===== Material supplied

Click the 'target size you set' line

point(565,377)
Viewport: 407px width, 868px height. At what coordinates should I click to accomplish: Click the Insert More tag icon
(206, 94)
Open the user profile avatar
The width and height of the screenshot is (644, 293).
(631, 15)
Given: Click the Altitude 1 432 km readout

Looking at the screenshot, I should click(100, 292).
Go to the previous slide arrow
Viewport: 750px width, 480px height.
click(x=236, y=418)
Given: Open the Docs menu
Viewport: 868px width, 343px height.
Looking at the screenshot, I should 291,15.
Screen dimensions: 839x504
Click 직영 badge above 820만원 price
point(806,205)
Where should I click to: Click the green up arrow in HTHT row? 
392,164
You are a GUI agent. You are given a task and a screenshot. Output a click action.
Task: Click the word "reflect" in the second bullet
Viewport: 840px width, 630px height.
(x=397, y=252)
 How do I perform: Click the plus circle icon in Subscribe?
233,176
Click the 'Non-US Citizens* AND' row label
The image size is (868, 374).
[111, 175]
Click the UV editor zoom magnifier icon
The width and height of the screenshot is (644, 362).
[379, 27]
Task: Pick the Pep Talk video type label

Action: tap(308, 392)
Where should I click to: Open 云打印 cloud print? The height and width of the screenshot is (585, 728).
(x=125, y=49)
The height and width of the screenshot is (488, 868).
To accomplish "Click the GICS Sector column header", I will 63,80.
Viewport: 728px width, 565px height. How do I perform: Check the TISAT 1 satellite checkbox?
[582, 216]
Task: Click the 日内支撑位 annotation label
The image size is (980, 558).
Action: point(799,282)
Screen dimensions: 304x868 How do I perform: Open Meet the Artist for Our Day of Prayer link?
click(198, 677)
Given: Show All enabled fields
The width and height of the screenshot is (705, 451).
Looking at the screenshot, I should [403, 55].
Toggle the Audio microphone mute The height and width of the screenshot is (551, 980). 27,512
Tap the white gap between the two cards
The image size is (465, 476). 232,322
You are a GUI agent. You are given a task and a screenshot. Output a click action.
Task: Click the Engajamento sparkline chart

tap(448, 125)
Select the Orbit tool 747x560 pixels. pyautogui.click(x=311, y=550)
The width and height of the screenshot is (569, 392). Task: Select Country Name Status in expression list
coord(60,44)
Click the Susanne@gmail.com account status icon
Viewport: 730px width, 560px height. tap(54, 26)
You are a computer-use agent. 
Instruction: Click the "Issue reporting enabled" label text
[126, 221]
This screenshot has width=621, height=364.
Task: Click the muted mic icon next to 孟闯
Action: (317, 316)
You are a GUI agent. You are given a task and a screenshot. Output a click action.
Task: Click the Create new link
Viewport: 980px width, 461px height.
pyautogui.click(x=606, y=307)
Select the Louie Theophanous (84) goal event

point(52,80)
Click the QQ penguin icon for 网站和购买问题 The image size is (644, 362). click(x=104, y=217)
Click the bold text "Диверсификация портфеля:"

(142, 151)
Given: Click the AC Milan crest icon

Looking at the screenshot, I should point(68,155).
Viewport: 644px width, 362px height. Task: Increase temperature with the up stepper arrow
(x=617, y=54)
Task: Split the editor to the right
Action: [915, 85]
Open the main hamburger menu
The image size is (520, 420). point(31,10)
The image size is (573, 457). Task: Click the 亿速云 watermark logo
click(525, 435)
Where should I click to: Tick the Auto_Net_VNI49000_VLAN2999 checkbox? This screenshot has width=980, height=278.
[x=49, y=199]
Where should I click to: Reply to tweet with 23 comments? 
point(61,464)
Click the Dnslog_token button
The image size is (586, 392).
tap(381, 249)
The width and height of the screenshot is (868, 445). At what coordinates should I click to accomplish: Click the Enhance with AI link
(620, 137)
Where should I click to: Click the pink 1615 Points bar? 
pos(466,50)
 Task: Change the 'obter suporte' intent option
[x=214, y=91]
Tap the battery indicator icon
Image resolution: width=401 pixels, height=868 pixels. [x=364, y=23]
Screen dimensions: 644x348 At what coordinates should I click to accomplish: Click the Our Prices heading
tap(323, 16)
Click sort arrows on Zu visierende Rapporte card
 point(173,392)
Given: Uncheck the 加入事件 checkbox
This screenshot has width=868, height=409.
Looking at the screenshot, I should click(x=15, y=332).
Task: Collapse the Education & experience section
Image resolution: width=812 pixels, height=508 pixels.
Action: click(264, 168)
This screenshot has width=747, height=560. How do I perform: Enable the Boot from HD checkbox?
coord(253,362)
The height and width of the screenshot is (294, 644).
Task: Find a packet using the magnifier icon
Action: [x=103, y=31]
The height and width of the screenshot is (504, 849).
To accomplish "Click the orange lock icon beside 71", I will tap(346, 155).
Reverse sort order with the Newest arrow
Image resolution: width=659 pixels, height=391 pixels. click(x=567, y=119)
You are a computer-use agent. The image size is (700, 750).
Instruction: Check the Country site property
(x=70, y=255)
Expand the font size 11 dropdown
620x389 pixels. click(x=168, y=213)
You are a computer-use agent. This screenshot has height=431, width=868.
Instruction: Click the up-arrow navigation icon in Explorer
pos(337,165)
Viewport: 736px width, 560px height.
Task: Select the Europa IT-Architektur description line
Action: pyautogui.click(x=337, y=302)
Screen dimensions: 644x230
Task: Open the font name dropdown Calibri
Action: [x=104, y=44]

==========

**Problem statement:** Transcribe the records above in full, exactly as they stand.

**Answer section:**
Click the 'target size you set' line

point(565,377)
Viewport: 407px width, 868px height. At what coordinates should I click to accomplish: Click the Insert More tag icon
(206, 94)
Open the user profile avatar
The width and height of the screenshot is (644, 293).
(631, 15)
Given: Click the Altitude 1 432 km readout

Looking at the screenshot, I should click(100, 292).
Go to the previous slide arrow
Viewport: 750px width, 480px height.
click(x=236, y=418)
Given: Open the Docs menu
Viewport: 868px width, 343px height.
Looking at the screenshot, I should 291,15.
Screen dimensions: 839x504
Click 직영 badge above 820만원 price
point(806,205)
Where should I click to: Click the green up arrow in HTHT row? 
392,164
You are a GUI agent. You are given a task and a screenshot. Output a click action.
Task: Click the word "reflect" in the second bullet
Viewport: 840px width, 630px height.
(x=397, y=252)
 How do I perform: Click the plus circle icon in Subscribe?
233,176
Click the 'Non-US Citizens* AND' row label
The image size is (868, 374).
[111, 175]
Click the UV editor zoom magnifier icon
The width and height of the screenshot is (644, 362).
[379, 27]
Task: Pick the Pep Talk video type label

Action: tap(308, 392)
Where should I click to: Open 云打印 cloud print? The height and width of the screenshot is (585, 728).
(x=125, y=49)
The height and width of the screenshot is (488, 868).
To accomplish "Click the GICS Sector column header", I will 63,80.
Viewport: 728px width, 565px height. How do I perform: Check the TISAT 1 satellite checkbox?
[582, 216]
Task: Click the 日内支撑位 annotation label
The image size is (980, 558).
Action: point(799,282)
Screen dimensions: 304x868 How do I perform: Open Meet the Artist for Our Day of Prayer link?
click(198, 677)
Given: Show All enabled fields
The width and height of the screenshot is (705, 451).
Looking at the screenshot, I should [403, 55].
Toggle the Audio microphone mute The height and width of the screenshot is (551, 980). 27,512
Tap the white gap between the two cards
The image size is (465, 476). 232,322
You are a GUI agent. You are given a task and a screenshot. Output a click action.
Task: Click the Engajamento sparkline chart

tap(448, 125)
Select the Orbit tool 747x560 pixels. pyautogui.click(x=311, y=550)
The width and height of the screenshot is (569, 392). Task: Select Country Name Status in expression list
coord(60,44)
Click the Susanne@gmail.com account status icon
Viewport: 730px width, 560px height. tap(54, 26)
You are a computer-use agent. 
Instruction: Click the "Issue reporting enabled" label text
[126, 221]
This screenshot has width=621, height=364.
Task: Click the muted mic icon next to 孟闯
Action: (317, 316)
You are a GUI agent. You are given a task and a screenshot. Output a click action.
Task: Click the Create new link
Viewport: 980px width, 461px height.
pyautogui.click(x=606, y=307)
Select the Louie Theophanous (84) goal event

point(52,80)
Click the QQ penguin icon for 网站和购买问题 The image size is (644, 362). click(x=104, y=217)
Click the bold text "Диверсификация портфеля:"

(142, 151)
Given: Click the AC Milan crest icon

Looking at the screenshot, I should point(68,155).
Viewport: 644px width, 362px height. Task: Increase temperature with the up stepper arrow
(x=617, y=54)
Task: Split the editor to the right
Action: [915, 85]
Open the main hamburger menu
The image size is (520, 420). point(31,10)
The image size is (573, 457). Task: Click the 亿速云 watermark logo
click(525, 435)
Where should I click to: Tick the Auto_Net_VNI49000_VLAN2999 checkbox? This screenshot has width=980, height=278.
[x=49, y=199]
Where should I click to: Reply to tweet with 23 comments? 
point(61,464)
Click the Dnslog_token button
The image size is (586, 392).
tap(381, 249)
The width and height of the screenshot is (868, 445). At what coordinates should I click to accomplish: Click the Enhance with AI link
(620, 137)
Where should I click to: Click the pink 1615 Points bar? 
pos(466,50)
 Task: Change the 'obter suporte' intent option
[x=214, y=91]
Tap the battery indicator icon
Image resolution: width=401 pixels, height=868 pixels. [x=364, y=23]
Screen dimensions: 644x348 At what coordinates should I click to accomplish: Click the Our Prices heading
tap(323, 16)
Click sort arrows on Zu visierende Rapporte card
 point(173,392)
Given: Uncheck the 加入事件 checkbox
This screenshot has width=868, height=409.
Looking at the screenshot, I should click(x=15, y=332).
Task: Collapse the Education & experience section
Image resolution: width=812 pixels, height=508 pixels.
Action: click(264, 168)
This screenshot has width=747, height=560. How do I perform: Enable the Boot from HD checkbox?
coord(253,362)
The height and width of the screenshot is (294, 644).
Task: Find a packet using the magnifier icon
Action: [x=103, y=31]
The height and width of the screenshot is (504, 849).
To accomplish "Click the orange lock icon beside 71", I will tap(346, 155).
Reverse sort order with the Newest arrow
Image resolution: width=659 pixels, height=391 pixels. click(x=567, y=119)
You are a computer-use agent. The image size is (700, 750).
Instruction: Check the Country site property
(x=70, y=255)
Expand the font size 11 dropdown
620x389 pixels. click(x=168, y=213)
You are a computer-use agent. This screenshot has height=431, width=868.
Instruction: Click the up-arrow navigation icon in Explorer
pos(337,165)
Viewport: 736px width, 560px height.
Task: Select the Europa IT-Architektur description line
Action: pyautogui.click(x=337, y=302)
Screen dimensions: 644x230
Task: Open the font name dropdown Calibri
Action: [x=104, y=44]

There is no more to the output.